Y él interviene, atraído por esta confianza. Donde él obra, realiza cosas grandes, que parecen más grandes precisamente porque parten de nuestra pequeñez.
Bendigamos entonces esta pequeñez nuestra, esta debilidad nuestra, porque gracias a ella podemos darle espacio a Dios y tener de él la fuerza de seguir “creyendo contra toda esperanza” y de amar concretamente hasta el final.

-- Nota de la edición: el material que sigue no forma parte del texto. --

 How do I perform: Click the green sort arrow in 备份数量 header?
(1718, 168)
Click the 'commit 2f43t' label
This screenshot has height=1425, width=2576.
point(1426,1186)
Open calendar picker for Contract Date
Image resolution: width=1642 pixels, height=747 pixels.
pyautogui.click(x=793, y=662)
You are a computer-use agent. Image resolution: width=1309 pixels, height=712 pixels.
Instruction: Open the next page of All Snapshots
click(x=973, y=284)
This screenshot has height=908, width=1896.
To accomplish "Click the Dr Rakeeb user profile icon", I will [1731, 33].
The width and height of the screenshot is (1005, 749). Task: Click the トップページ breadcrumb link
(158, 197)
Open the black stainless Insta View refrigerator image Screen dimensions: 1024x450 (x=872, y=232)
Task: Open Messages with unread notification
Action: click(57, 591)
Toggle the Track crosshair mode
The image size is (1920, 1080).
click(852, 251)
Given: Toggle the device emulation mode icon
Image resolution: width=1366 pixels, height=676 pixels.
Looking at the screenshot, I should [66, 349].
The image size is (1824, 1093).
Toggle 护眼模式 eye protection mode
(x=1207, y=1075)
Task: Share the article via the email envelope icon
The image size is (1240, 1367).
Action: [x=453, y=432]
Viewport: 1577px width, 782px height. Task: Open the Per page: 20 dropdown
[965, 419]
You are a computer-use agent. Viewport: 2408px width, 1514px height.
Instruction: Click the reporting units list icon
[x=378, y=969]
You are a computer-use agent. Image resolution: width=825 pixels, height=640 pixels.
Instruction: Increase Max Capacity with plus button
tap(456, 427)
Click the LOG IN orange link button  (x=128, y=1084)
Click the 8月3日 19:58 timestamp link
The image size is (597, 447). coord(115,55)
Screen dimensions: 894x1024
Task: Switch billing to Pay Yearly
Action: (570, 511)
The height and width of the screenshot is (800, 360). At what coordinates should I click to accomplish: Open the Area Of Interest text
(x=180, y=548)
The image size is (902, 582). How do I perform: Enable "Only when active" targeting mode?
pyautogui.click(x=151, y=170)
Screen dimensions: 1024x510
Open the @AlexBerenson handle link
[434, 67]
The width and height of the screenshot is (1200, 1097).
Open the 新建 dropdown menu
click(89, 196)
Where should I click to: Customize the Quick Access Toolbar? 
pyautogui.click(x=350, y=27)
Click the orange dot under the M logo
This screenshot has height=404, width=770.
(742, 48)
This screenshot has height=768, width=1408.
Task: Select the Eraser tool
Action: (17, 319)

Es lo que le sucedió a los padres de un toxicodependiente que no se dieron por vencidos y trataron de curarlo por todos los medios. Pero era en vano. Un día este hijo ya no volvió a casa. Sentimientos de culpa, miedo, impotencia, vergüenza en los padres. Sin embargo, fue este encuentro con una llaga típica de nuestra sociedad, en la cual reconocer el rostro de Jesús crucificado, lo que les hizo encontrar nueva fuerza para seguir esperando y amando.
Yendo más allá del desfallecimiento y la impotencia, sintieron en el corazón una energía que nunca habían probado y se abrieron a la solidaridad. Organizaron un grupo de familias con las cuales afrontar la situación, ayudando y llevando de comer a los jóvenes de la plaza Plazpitz, que era entonces el infierno de la droga en Zurich, Suiza. Así fue como un día encontraron allí a su hijo, harapiento y extenuado. Fue entonces que, con la ayuda de otras familias, pudieron comenzar a recorrer hasta el final el largo camino de su liberación.